Copying exactly, give the lines in the material below from the one with "You are a GUI" to the one with "Screen dimensions: 1523x784", ends included, and nothing besides.

_Data records:_
[Start of section]

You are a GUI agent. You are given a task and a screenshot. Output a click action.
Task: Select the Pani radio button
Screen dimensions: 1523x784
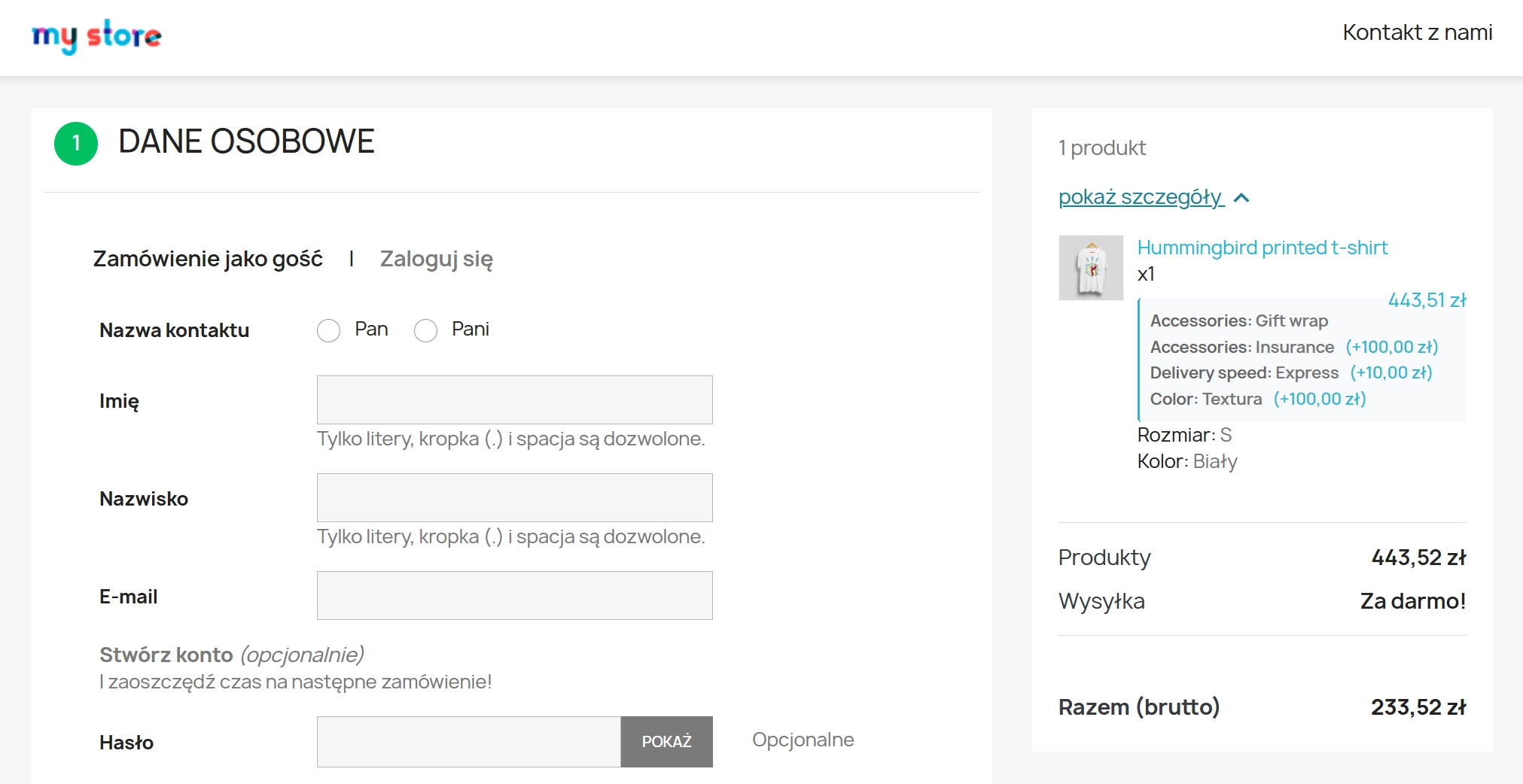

[End of section]
[Start of section]

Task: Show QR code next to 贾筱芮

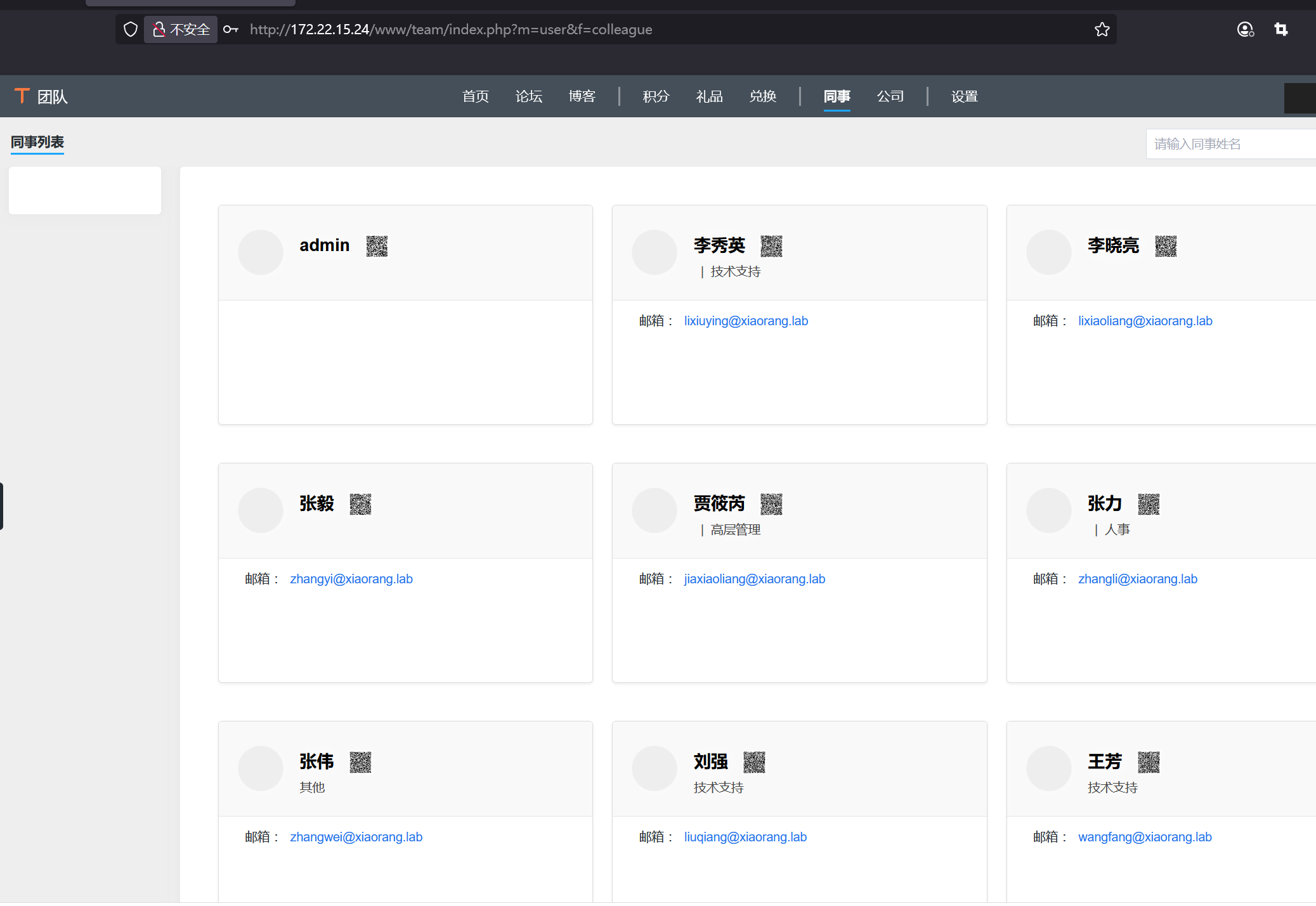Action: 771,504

[End of section]
[Start of section]

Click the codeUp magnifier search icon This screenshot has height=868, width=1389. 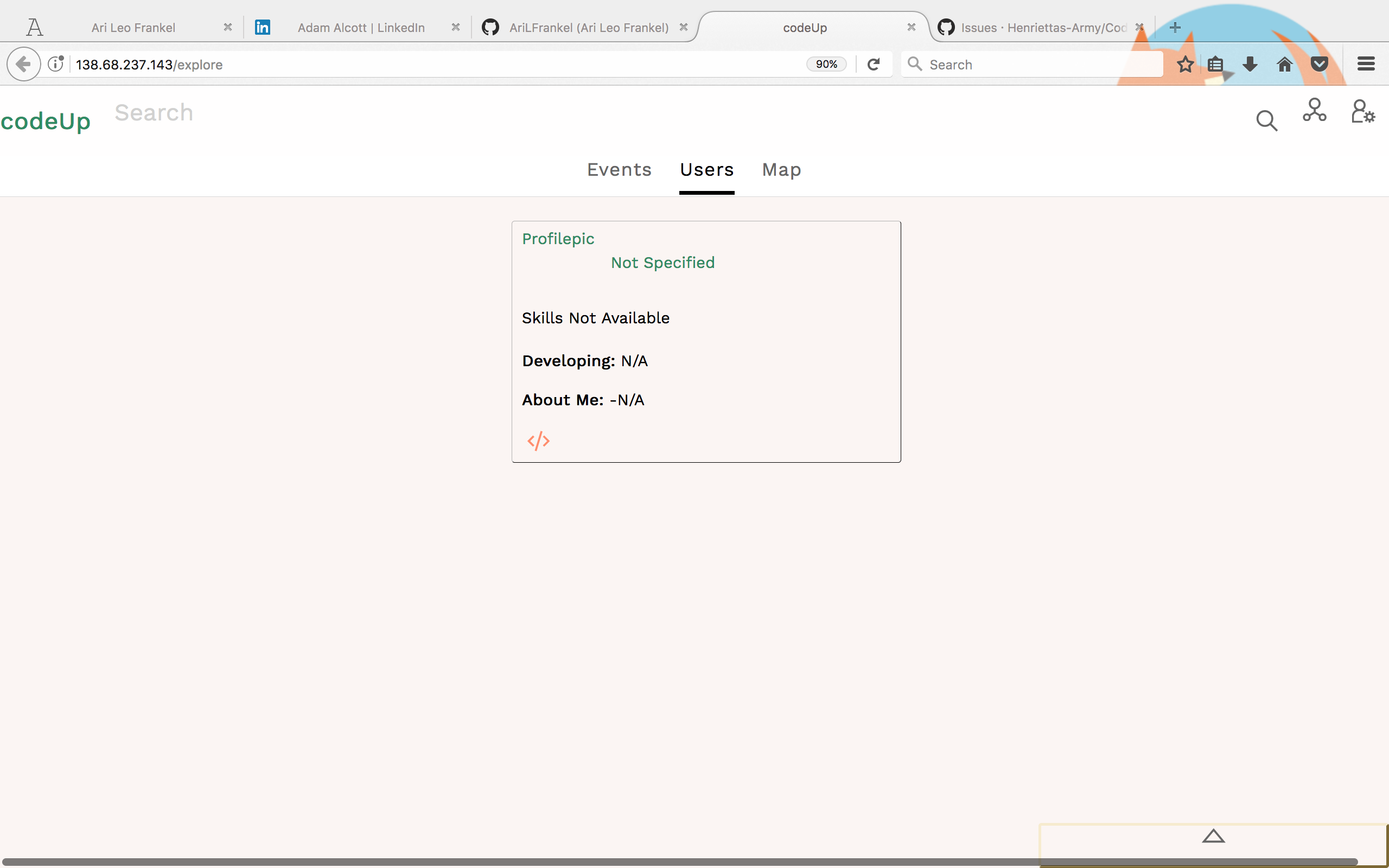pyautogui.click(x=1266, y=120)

[End of section]

_Solution:_
You are a GUI agent. You are given a task and a screenshot. Output a click action.
Task: Select the Pani radio button
Screen dimensions: 1523x784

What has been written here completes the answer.